Now we will prove the expression for $m + 1$ . For that, writing the above expression for $m + 1$ terms, we get
${\left( {{x_1} + {x_2} + ..... + {x_m} + {x_{m + 1}}} \right)^n}$
Separating the last two terms, we get
\[
   \Rightarrow {\left( {{x_1} + {x_2} + ..... + {x_{m - 1}} + \left( {{x_m} + {x_{m + 1}}} \right)} \right)^n} \\
   \Rightarrow \sum\limits_{{k_1} + {k_2} + .... + {k_{m - 1}} + K = n} {\left( {\begin{array}{*{20}{c}}
  n \\
  {{k_1},{k_2},....,{k_{m - 1}},K}
\end{array}} \right)} \prod\limits_{t = 1}^{m - 1} {x_t^{{k_t}}} \times {\left( {{x_m} + {x_{m + 1}}} \right)^K} \\
 \]
Now applying the binomial theorem for the last factor, we get
\[ \Rightarrow \sum\limits_{{k_1} + {k_2} + .... + {k_{m - 1}} + K = n} {\left( {\begin{array}{*{20}{c}}
  n \\
  {{k_1},{k_2},....,{k_{m - 1}},K}
\end{array}} \right)} \left( {x_1^{{k_1}}x_2^{{k_2}}....x_{m - 1}^{{k_{m - 1}}}} \right) \times \sum\limits_{{k_m} + {k_{m + 1}} = K} {\left( {\begin{array}{*{20}{c}}
  K \\
  {{k_m},{k_{m + 1}}}
\end{array}} \right)} \left( {x_m^{{k_m}}x_{m + 1}^{{k_{m + 1}}}} \right)\]

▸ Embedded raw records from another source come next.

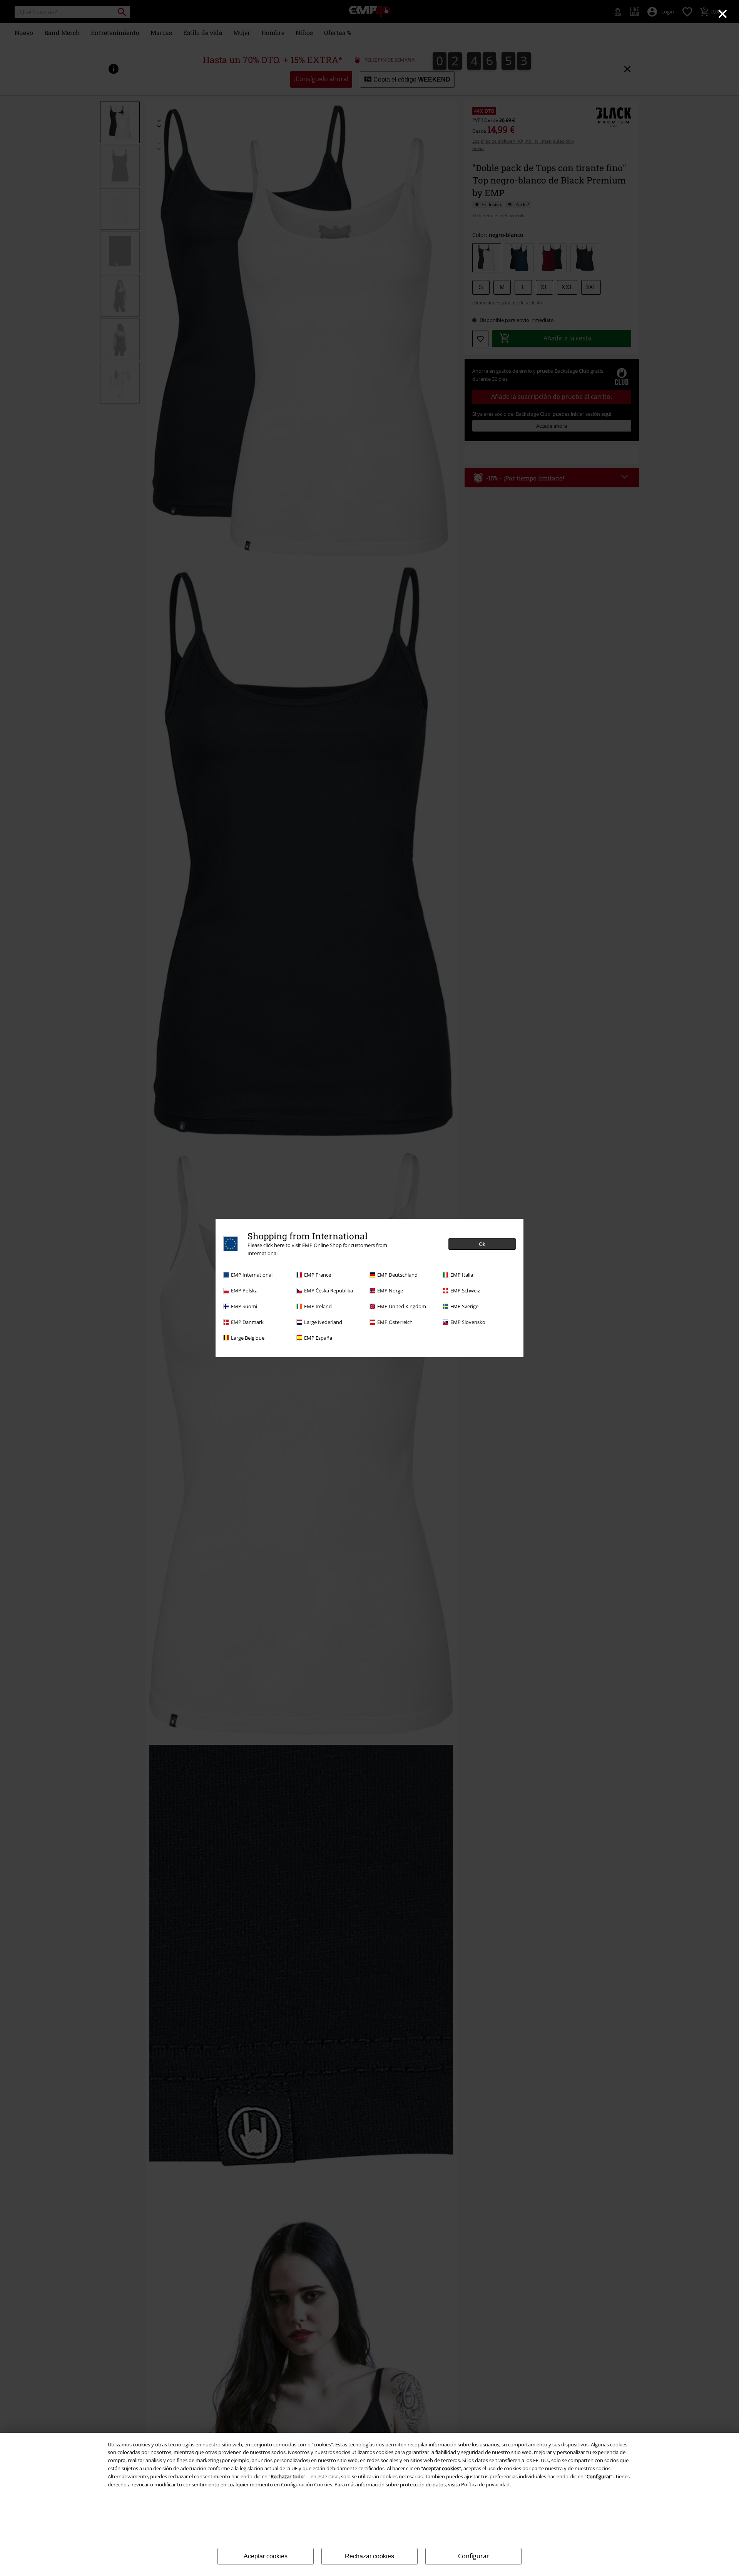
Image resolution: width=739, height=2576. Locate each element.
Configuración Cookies (306, 2484)
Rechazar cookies (369, 2556)
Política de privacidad (485, 2484)
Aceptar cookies (266, 2556)
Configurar (473, 2556)
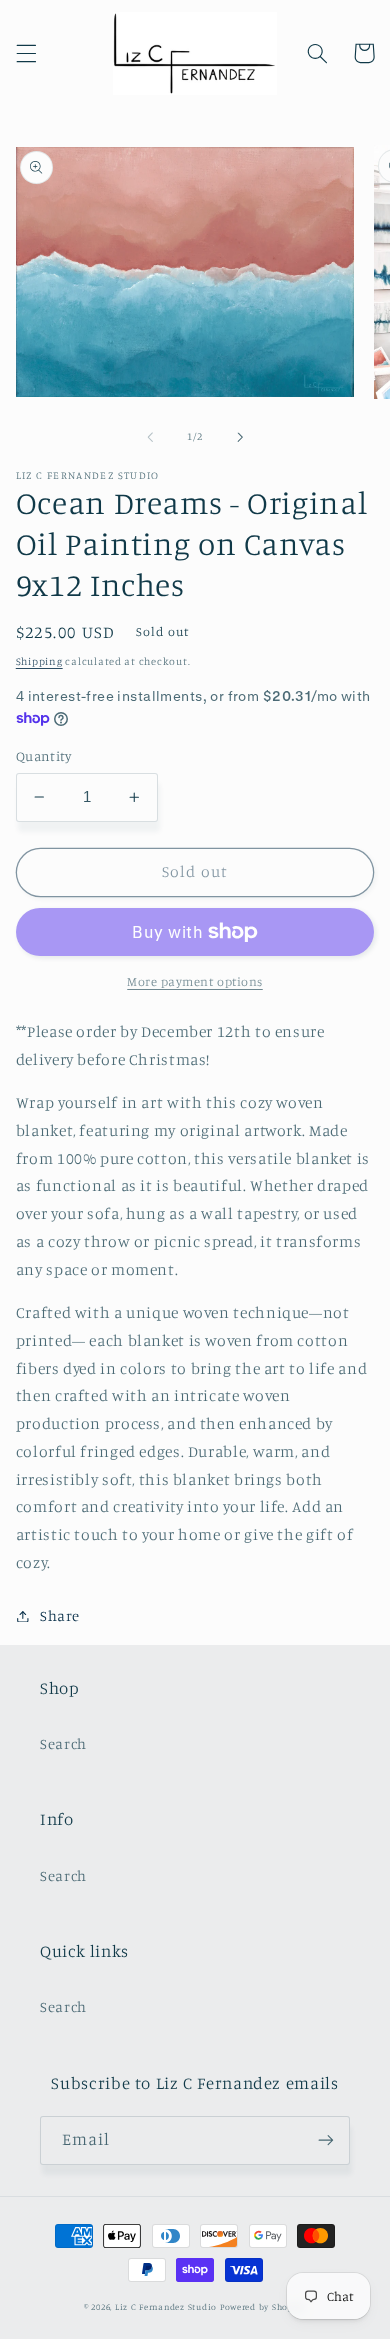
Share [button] (60, 1615)
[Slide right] (240, 437)
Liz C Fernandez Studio (166, 2306)
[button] (26, 53)
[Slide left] (150, 437)
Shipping (39, 661)
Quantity (43, 756)
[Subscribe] (326, 2140)
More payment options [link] (195, 981)
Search (63, 1743)
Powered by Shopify (263, 2306)
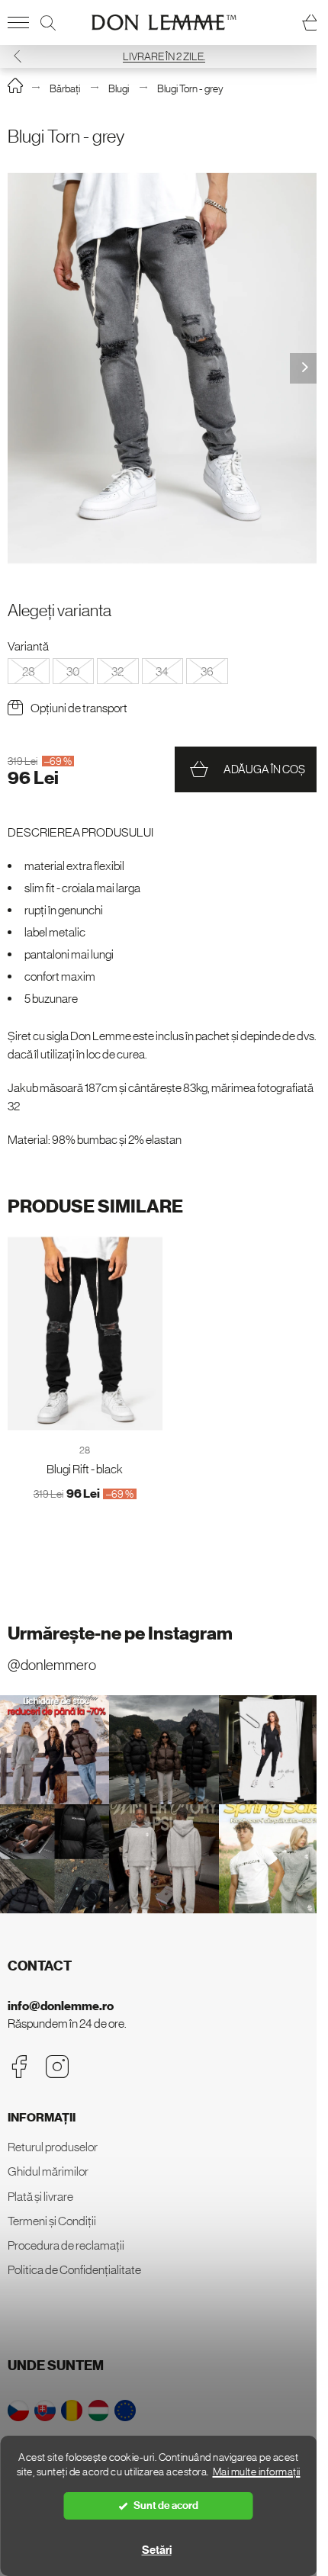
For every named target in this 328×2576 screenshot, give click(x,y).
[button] (17, 56)
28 (84, 1450)
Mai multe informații (257, 2472)
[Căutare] (48, 23)
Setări (157, 2550)
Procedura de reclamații (66, 2245)
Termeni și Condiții (52, 2221)
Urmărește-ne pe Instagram (120, 1633)
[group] (164, 368)
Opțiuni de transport (79, 708)
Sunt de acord (165, 2505)
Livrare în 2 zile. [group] (164, 56)
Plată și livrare (40, 2196)
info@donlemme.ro (61, 2006)
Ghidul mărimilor (48, 2171)
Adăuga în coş (264, 769)
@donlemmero (52, 1665)
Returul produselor (53, 2147)
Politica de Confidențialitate (74, 2269)
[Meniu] (18, 23)
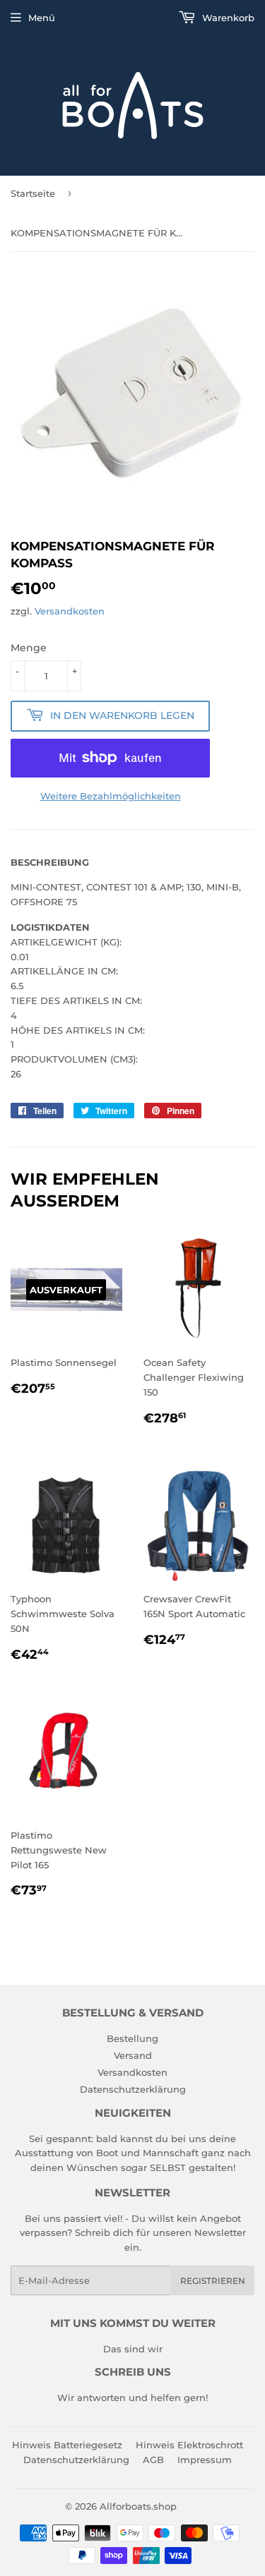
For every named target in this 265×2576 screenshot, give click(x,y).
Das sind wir (133, 2348)
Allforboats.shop (138, 2506)
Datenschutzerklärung (133, 2089)
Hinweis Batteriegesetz (67, 2444)
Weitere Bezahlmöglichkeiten (110, 796)
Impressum (204, 2459)
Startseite (33, 193)
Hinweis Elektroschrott (189, 2444)
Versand (133, 2055)
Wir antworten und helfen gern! (132, 2397)
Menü (41, 17)
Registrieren (212, 2280)
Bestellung (132, 2038)
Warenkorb (226, 17)
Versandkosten (70, 611)
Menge (29, 647)
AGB (153, 2459)
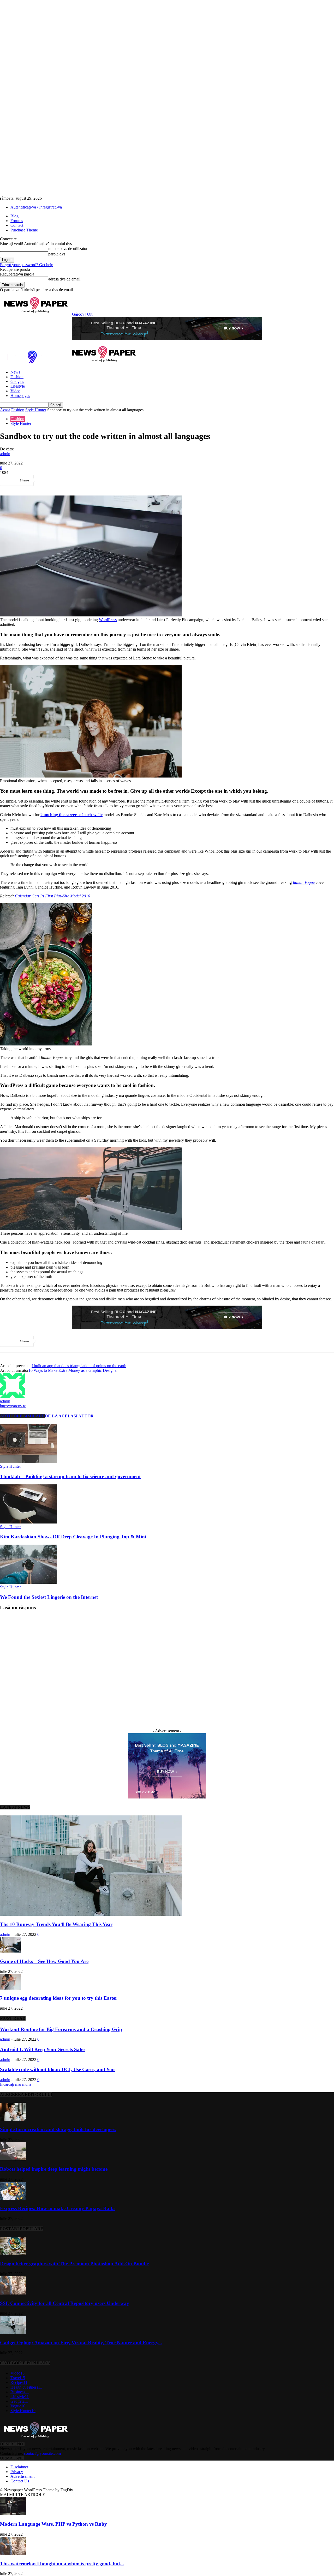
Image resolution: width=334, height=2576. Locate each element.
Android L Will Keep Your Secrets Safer (42, 2049)
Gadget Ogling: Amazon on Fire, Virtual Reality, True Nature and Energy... (81, 2342)
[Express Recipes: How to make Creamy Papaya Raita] (13, 2198)
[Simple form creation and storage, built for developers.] (13, 2119)
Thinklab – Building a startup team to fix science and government (70, 1476)
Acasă (5, 410)
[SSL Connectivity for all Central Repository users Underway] (13, 2293)
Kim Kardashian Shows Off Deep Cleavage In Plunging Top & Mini (73, 1536)
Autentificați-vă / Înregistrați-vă (36, 207)
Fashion (16, 377)
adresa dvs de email (64, 279)
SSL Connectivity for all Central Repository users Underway (64, 2303)
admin (5, 453)
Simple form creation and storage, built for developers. (58, 2129)
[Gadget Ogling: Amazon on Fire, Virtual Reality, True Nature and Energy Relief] (13, 2332)
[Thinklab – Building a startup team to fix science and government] (28, 1461)
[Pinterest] (85, 480)
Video (15, 391)
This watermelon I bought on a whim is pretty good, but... (62, 2563)
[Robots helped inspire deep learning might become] (13, 2159)
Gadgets (17, 381)
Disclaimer (19, 2467)
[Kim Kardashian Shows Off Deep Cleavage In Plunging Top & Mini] (28, 1522)
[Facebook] (47, 480)
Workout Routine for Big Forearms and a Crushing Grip (61, 2029)
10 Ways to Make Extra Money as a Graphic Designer (73, 1370)
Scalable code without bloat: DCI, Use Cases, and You (57, 2069)
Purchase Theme (24, 230)
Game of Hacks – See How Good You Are (44, 1961)
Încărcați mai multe (15, 2084)
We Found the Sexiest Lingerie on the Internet (49, 1597)
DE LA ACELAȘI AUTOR (69, 1416)
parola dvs (56, 254)
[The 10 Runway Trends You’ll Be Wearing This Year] (91, 1914)
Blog (14, 216)
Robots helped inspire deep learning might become (54, 2169)
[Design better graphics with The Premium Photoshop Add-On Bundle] (13, 2253)
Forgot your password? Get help (26, 264)
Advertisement (22, 2476)
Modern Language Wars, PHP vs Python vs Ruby (53, 2524)
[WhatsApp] (104, 480)
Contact (16, 225)
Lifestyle (17, 386)
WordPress (108, 619)
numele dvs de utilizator (67, 248)
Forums (16, 220)
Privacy (16, 2471)
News (15, 372)
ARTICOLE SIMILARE (22, 1416)
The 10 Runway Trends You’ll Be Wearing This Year (56, 1924)
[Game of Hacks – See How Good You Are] (10, 1951)
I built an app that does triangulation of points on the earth (79, 1365)
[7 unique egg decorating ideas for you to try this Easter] (10, 1988)
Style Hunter (35, 410)
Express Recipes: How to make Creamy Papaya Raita (57, 2208)
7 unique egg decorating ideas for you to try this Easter (58, 1998)
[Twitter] (66, 480)
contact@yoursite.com (42, 2453)
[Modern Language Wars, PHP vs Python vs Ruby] (13, 2514)
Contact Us (19, 2481)
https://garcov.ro (13, 1406)
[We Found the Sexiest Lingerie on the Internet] (28, 1582)
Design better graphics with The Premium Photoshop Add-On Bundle (74, 2263)
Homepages (20, 395)
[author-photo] (12, 1396)
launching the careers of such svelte (71, 814)
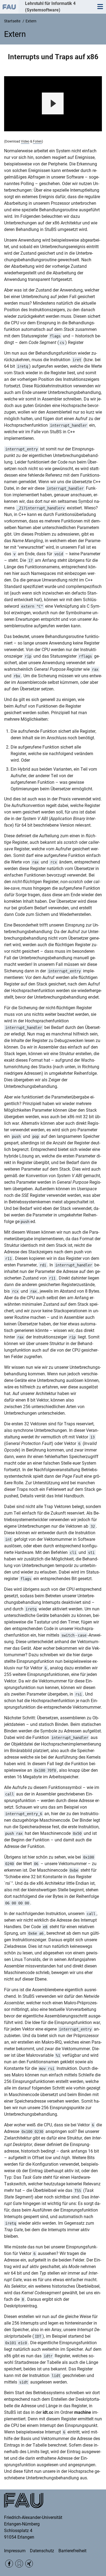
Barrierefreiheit (72, 2550)
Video (25, 141)
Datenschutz (42, 2550)
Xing (29, 2564)
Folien (37, 141)
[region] (53, 104)
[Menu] (100, 7)
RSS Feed (19, 2564)
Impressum (15, 2550)
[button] (53, 103)
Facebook (9, 2564)
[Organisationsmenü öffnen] (9, 7)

Step 3: Now in the above step, the value of
\[
  \left( {\begin{array}{*{20}{c}}
  n \\
  {{k_1},{k_2},....,{k_{m - 1}},K}
\end{array}} \right) \times \left( {\begin{array}{*{20}{c}}
  K \\
  {{k_m},{k_{m + 1}}}
\end{array}} \right) \\
   = \dfrac{{n!}}{{{k_1}!{k_2}!....{k_{m - 1}}!K!}} \times \dfrac{{K!}}{{{k_m}!{k_{m + 1}}!}} \\
   = \dfrac{{n!}}{{{k_1}!{k_2}!....{k_{m - 1}}!{k_m}!{k_{m + 1}}!}} \\
   = \left( {\begin{array}{*{20}{c}}
  n \\
  {{k_1},{k_2},....,{k_{m - 1}},{k_m},{k_{m + 1}}}
\end{array}} \right) \\
 \]
Substituting the value, we get
\[ \Rightarrow \sum\limits_{{k_1} + {k_2} + .... + {k_{m - 1}} + {k_m} + {k_{m + 1}} = n} {\left( {\begin{array}{*{20}{c}}
  n \\
  {{k_1},{k_2},....,{k_{m - 1}},{k_m},{k_{m + 1}}}
\end{array}} \right)} \left( {x_1^{{k_1}}x_2^{{k_2}}....x_{m - 1}^{{k_{m - 1}}}x_m^{{k_m}}x_{m + 1}^{{k_{m + 1}}}} \right)\]
Hence proved.

Note: The induction hypothesis is proved for $n = 1$ . Then we assume that the statement is true for $n$ terms. Then by using this assumed result, we proved the statement for $n + 1$ terms.